## Ação necessária 1
Liste os meios de transporte que, segundo a fala do produtor citada na reportagem sobre os girassóis, os visitantes usam para chegar à plantação.
## Ação necessária 2
Prossiga a reportagem sobre os campos de girassol a partir do ponto em que ela termina.

## Texto em estudo
○ ○ ○

Poucas pessoas têm o privilégio de dizer que mobilizaram uma multidão através do seu trabalho. Em Mato Grosso do Sul, o produtor rural João Carlos Stefanello pode espalhar esse feito aos quatro ventos. Agrônomo e proprietário da Fazenda Cinco Estrelas, ele é responsável por impactar Campo Grande com seu cultivo de quase 400 hectares de girassol. Nesta reportagem especial você vai entender que, além de cenário para a foto perfeita que encantou os campo-grandenses nas últimas semanas, o girassol é uma cultura versátil que ‘limpa’ o campo e alimenta com saúde.

Os campos de girassóis que viraram atração turística ficam a menos de 40 minutos do Centro de Campo Grande, na BR-060. A lavoura de João Carlos representa quase a metade de toda a produção do grão em Mato Grosso do Sul. 

Só para a safra de 2023 a Conab (Companhia Nacional de Abastecimento) estima que o Estado deve colher 2 mil toneladas de girassol. A fazenda Cinco Estrelas deve ter uma produção superior a 800 toneladas neste ano. A produtividade por hectare do grão em Mato Grosso do Sul é maior que a média nacional. Por aqui, cada hectare produz 2 mil quilos, no Brasil a média por hectare é de 1,5 mil quilos.

João Carlos cultivou girassol pela primeira vez em 2016 (Foto: Aliny Mary Dias, Jornal Midiamax)

Natural do Rio Grande do Sul, o agrônomo João Carlos pisou em Campo Grande pela primeira vez em 1971. Na época, o trabalho o trazia para a Capital, mas anos depois decidiu escolher a cidade como lar. No início dos anos 80, adquiriu a Fazenda Cinco Estrelas e naquela época não imaginava que sua terra estamparia capas de jornais e centenas de fotos cidade afora.

O plantio do girassol na propriedade começou em 2016 em mais um processo de rotatividade de cultura para melhor aproveitamento e recuperação da terra. Dois anos depois, o tesouro escondido foi descoberto por ciclistas que fazem dali rota para trilhas. Em 2018, a plantação de girassol virou cenário para vários ensaios fotográficos.

Mas foi neste ano, em 2023, que a visitação de campo-grandenses se multiplicou para níveis que João Carlos, aos 68 anos, e a família até agora custam a acreditar. No feriadão da Independência, segundo estimativas do fazendeiro, mais de 2 mil carros circularam na área. Ele estima que pelo menos 6 mil pessoas tenham visitado o campo de girassol em um único dia.

“Nós estamos sem palavras, é uma onda de encantamento que não imaginávamos. Estamos muito felizes de ver tanta gente que vem de bicicleta, de van, de carro simples, de caminhonete, de todos os cantos do Estado para apreciar nossos girassóis”, conta.

Exuberância da flor leva milhares a plantação na BR-060, em Campo Grande (Foto: Aliny Mary Dias, Jornal Midiamax)

○ ○ ○

## Dados para revisão
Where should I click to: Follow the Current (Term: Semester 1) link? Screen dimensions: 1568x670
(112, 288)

○ ○ ○

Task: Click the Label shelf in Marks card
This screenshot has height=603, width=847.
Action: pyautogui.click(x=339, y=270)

○ ○ ○

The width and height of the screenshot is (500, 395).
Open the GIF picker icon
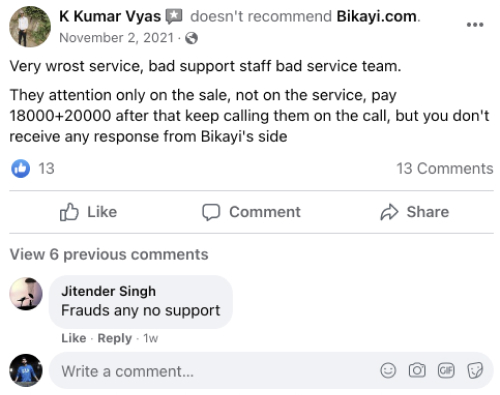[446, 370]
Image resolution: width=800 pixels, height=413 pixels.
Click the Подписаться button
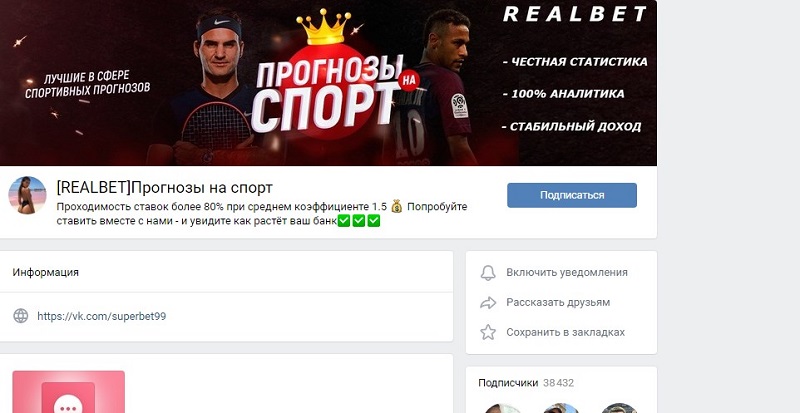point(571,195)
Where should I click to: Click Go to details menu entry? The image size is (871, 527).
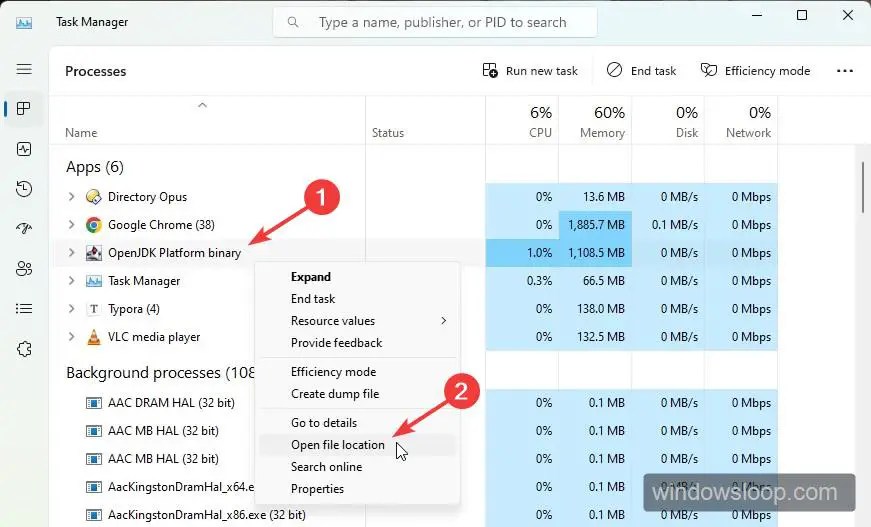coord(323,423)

○ ○ ○

## Resposta final 1
Bicicleta, van, carro simples e caminhonete.

## Resposta final 2
A busca por culturas alternativas levou João até o girassol, que tem entre seus desafios a comercialização em um mercado diferente de outras commodities. Ao contrário da soja e do milho, que têm venda certa e em grande quantidade para compradores fixos, no caso do girassol as vendas dependem de um processo detalhado de negociação. Atualmente, a Fazenda Cinco Estrelas comercializa o grão, que é estocado na propriedade por até dois anos, para indústrias de todo o Brasil, mas principalmente para Goiás e Mato Grosso, que possuem moedoras que retiram o óleo da semente.

De cara, o trabalho para vender o grão pode assustar, mas João Carlos explica que o custo de produção do girassol está inferior ao milho safrinha, por exemplo. “Este ano o girassol está muito melhor que o milho. Ele tem uma possibilidade boa de lucro porque o preço é melhor que o de outras culturas e o custo de produção por hectare é menor”.

Responsável pela metade da produção estadual do girassol, o produtor é um entusiasta do grão, mas expõe o que ainda é necessário para a difusão da cultura em Mato Grosso do Sul e no Brasil. “Precisamos de vontade política e um programa de pesquisa de médio e longo prazo permanente focado na produção do girassol. O agricultor precisa de um respaldo para investir e buscar técnicas novas”.

Produtor diz que neste ano rentabilidade do girassol é maior que do milho safrinha (Foto: Aliny Mary Dias, Jornal Midiamax)

Da foto perfeita à integração com o agro

Diante de tanto sucesso, o agrônomo viu no interesse dos moradores pela flor amarela que segue o sol uma oportunidade para promover integração da sociedade com o agro. Ele aproveita cada contato com as centenas de pessoas que vão à fazenda todo o fim de semana para ensinar sobre o ciclo de cultivo do girassol e a sua importância para a melhora na alimentação do brasileiro.

“Aconteceu um fenômeno muito interessante. As pessoas passaram a perguntar mais sobre o girassol, muita gente não entendia que da flor vinha a semente que vira comida de passarinho e até óleo comestível com propriedades nutritivas excelentes. Eu comecei a passar esse ensinamento para frente, essa integração do urbano com o agro é algo sensacional que nos surpreendeu muito”.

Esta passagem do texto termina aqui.